START SOURCE MATERIAL

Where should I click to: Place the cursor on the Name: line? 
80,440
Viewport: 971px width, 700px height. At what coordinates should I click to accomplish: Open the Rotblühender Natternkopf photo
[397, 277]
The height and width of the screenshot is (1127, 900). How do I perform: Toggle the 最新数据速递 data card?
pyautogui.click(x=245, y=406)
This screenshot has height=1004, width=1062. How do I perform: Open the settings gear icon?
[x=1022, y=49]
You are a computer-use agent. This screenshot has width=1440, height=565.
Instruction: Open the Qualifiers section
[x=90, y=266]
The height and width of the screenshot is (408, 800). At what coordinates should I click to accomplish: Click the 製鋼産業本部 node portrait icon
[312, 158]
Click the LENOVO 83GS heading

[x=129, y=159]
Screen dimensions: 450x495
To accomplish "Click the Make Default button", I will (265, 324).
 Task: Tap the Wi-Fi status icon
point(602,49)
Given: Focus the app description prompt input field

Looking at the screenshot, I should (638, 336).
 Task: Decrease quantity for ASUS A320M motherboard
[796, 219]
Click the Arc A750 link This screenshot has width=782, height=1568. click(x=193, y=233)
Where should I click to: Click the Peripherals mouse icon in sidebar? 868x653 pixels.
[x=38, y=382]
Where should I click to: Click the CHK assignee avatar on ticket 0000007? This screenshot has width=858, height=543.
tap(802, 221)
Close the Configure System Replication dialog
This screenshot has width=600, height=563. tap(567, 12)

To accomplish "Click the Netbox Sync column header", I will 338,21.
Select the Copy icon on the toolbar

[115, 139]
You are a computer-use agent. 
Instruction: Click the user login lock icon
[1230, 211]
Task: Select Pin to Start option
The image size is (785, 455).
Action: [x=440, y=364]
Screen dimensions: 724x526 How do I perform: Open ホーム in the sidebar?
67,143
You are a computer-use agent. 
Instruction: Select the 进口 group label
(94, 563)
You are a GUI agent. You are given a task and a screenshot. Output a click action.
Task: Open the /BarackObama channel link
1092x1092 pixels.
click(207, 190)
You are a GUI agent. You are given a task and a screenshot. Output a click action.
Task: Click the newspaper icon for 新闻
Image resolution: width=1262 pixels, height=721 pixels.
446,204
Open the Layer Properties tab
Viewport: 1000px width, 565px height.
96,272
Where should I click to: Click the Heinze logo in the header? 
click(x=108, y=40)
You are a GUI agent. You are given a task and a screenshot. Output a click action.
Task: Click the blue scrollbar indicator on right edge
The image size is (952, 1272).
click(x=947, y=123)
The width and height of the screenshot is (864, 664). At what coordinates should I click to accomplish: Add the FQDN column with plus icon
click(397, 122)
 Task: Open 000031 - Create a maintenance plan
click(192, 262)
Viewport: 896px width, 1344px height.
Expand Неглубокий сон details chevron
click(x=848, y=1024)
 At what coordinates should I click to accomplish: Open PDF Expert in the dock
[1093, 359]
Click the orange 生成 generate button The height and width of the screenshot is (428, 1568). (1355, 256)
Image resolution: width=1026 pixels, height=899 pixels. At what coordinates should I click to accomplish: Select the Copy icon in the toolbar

END SOURCE MATERIAL

Starting with the first entry and ending with the last, give all of them again unchanged.

Where should I click to: Place the cursor on the Name: line? 
80,440
Viewport: 971px width, 700px height. At what coordinates should I click to accomplish: Open the Rotblühender Natternkopf photo
[397, 277]
The height and width of the screenshot is (1127, 900). How do I perform: Toggle the 最新数据速递 data card?
pyautogui.click(x=245, y=406)
This screenshot has height=1004, width=1062. How do I perform: Open the settings gear icon?
[x=1022, y=49]
You are a computer-use agent. This screenshot has width=1440, height=565.
Instruction: Open the Qualifiers section
[x=90, y=266]
The height and width of the screenshot is (408, 800). At what coordinates should I click to accomplish: Click the 製鋼産業本部 node portrait icon
[312, 158]
Click the LENOVO 83GS heading

[x=129, y=159]
Screen dimensions: 450x495
To accomplish "Click the Make Default button", I will (265, 324).
 Task: Tap the Wi-Fi status icon
point(602,49)
Given: Focus the app description prompt input field

Looking at the screenshot, I should (638, 336).
 Task: Decrease quantity for ASUS A320M motherboard
[796, 219]
Click the Arc A750 link This screenshot has width=782, height=1568. click(x=193, y=233)
Where should I click to: Click the Peripherals mouse icon in sidebar? 868x653 pixels.
[x=38, y=382]
Where should I click to: Click the CHK assignee avatar on ticket 0000007? This screenshot has width=858, height=543.
tap(802, 221)
Close the Configure System Replication dialog
This screenshot has width=600, height=563. tap(567, 12)

To accomplish "Click the Netbox Sync column header", I will 338,21.
Select the Copy icon on the toolbar

[115, 139]
You are a computer-use agent. 
Instruction: Click the user login lock icon
[1230, 211]
Task: Select Pin to Start option
The image size is (785, 455).
Action: [x=440, y=364]
Screen dimensions: 724x526 How do I perform: Open ホーム in the sidebar?
67,143
You are a computer-use agent. 
Instruction: Select the 进口 group label
(94, 563)
You are a GUI agent. You are given a task and a screenshot. Output a click action.
Task: Open the /BarackObama channel link
1092x1092 pixels.
click(207, 190)
You are a GUI agent. You are given a task and a screenshot. Output a click action.
Task: Click the newspaper icon for 新闻
Image resolution: width=1262 pixels, height=721 pixels.
446,204
Open the Layer Properties tab
Viewport: 1000px width, 565px height.
96,272
Where should I click to: Click the Heinze logo in the header? 
click(x=108, y=40)
You are a GUI agent. You are given a task and a screenshot. Output a click action.
Task: Click the blue scrollbar indicator on right edge
The image size is (952, 1272).
click(x=947, y=123)
The width and height of the screenshot is (864, 664). At what coordinates should I click to accomplish: Add the FQDN column with plus icon
click(397, 122)
 Task: Open 000031 - Create a maintenance plan
click(192, 262)
Viewport: 896px width, 1344px height.
Expand Неглубокий сон details chevron
click(x=848, y=1024)
 At what coordinates should I click to accomplish: Open PDF Expert in the dock
[1093, 359]
Click the orange 生成 generate button The height and width of the screenshot is (428, 1568). (1355, 256)
Image resolution: width=1026 pixels, height=899 pixels. At what coordinates should I click to accomplish: Select the Copy icon in the toolbar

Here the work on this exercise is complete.